I got it working and I think it was just a combination of me having a case of the dumbspits and possibly bad mcu’s. I ended up using an older driver that I hadn’t used from way back and that along with phase-correct PWM did the trick. I ended up getting the moonlight mode stable at about half of what it was on the original star 1.1 version.

Does anyone have software that will wipe these mcu’s really clean? Maybe I got a batch that was used previously? Can that happen?
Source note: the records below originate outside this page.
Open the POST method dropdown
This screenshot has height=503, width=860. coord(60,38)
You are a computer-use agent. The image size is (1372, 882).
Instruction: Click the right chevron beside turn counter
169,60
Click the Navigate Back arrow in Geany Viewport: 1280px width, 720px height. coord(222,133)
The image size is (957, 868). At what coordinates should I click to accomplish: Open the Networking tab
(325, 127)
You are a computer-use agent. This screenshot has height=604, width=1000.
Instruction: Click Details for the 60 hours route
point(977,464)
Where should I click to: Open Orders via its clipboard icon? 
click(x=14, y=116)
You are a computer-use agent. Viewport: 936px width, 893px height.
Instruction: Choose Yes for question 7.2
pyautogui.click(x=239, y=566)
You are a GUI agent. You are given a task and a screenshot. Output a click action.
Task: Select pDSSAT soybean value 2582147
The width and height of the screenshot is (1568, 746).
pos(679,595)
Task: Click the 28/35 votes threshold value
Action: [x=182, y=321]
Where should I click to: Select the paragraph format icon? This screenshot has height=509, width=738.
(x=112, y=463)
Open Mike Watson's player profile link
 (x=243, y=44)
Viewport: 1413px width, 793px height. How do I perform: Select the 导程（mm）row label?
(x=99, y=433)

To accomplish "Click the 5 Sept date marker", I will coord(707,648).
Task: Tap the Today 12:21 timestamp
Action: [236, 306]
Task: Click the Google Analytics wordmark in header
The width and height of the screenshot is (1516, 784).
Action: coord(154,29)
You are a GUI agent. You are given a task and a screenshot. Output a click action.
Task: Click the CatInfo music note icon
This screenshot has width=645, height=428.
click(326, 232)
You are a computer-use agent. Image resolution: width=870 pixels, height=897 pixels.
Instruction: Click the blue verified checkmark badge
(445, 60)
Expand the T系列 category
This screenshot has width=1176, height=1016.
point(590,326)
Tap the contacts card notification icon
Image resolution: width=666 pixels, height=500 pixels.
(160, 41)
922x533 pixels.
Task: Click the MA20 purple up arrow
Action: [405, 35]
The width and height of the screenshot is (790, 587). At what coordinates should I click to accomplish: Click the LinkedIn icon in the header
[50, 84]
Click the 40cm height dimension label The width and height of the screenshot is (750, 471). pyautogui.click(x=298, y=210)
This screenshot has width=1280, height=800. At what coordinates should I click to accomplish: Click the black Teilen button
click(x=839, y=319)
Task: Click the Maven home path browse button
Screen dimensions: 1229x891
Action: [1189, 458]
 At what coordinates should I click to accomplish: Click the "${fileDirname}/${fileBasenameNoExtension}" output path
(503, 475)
They came from China instead of Richard, teach me to cheap out.

TK, how do you use the ramp_calc.py?
I’t trying to get some new values as I need it to start at 3 and I’d like 64 steps but I don’t know how to use this file.

I’d suggest using bin/level_calc.py instead… because Ferrero_Rocher/ramp_calc.py is old and less accurate and harder to use, and the only extra thing it offers is pulse frequency modulation to make the low end of the ramp look smoother.

If you aren’t using a single-channel driver with both PWM and PFM, use bin/level_calc.py instead.

For example, a FET+7135 driver with a single XP-L:

(~/src/torches/trunk/)-]> ./bin/level_calc.py
How many total levels do you want? (4) 64
Lowest visible PWM level, for moon mode: (6) 1
How bright is moon mode, in lumens? (0.25) 8
How bright is the highest level, in lumens? (1000) 1500
Use dual PWM? [y/n] (n) y
Second channel, lowest visible PWM level: (6) 3
Second channel, how bright is the lowest mode, in lumens? (0.25) 0.25
Second channel, how bright is maximum, in lumens? (140) 140
1: visually 0.63 (0.25 lm): 0.00/255, 3.00/255
2: visually 0.80 (0.52 lm): 0.00/255, 3.48/255
3: visually 0.97 (0.92 lm): 0.00/255, 4.21/255
...
62: visually 11.10 (1369.01 lm): 208.87/255, 255.00/255
63: visually 11.28 (1433.51 lm): 219.85/255, 255.00/255
64: visually 11.45 (1500.00 lm): 255.00/255, 0.00/255
PWM1/FET  values: 0,0,0,0,0,0,0,0,0,0,0,0,0,0,0,0,0,0,0,0,0,0,0,0,0,0,0,1,3,6,9,12,15,18,22,26,30,34,38,43,48,53,58,63,69,75,81,88,95,102,109,117,124,133,141,150,159,168,178,188,198,209,220,255
PWM2/7135 values: 3,3,4,5,7,8,11,14,17,21,26,31,38,45,53,62,72,83,95,109,124,140,157,176,196,218,241,255,255,255,255,255,255,255,255,255,255,255,255,255,255,255,255,255,255,255,255,255,255,255,255,255,255,255,255,255,255,255,255,255,255,255,255,0

OK how does it work?
I’m only using single channel with 3x 7135

Oh, that should be pretty straightforward then. :slight_smile:

Basically just tell it you want 64 levels, minimum PWM of 3, lowest mode of 0.5 lumens, highest mode of 400 lumens, and no dual PWM. It looks like 64 levels will get you a few duplicates at the beginning though. That’s what pulse frequency modulation helps with, but it’s also more than a little finicky and might not be worth the effort.

Are you putting this into an e-switch light with Ferrero_Rocher, or something else?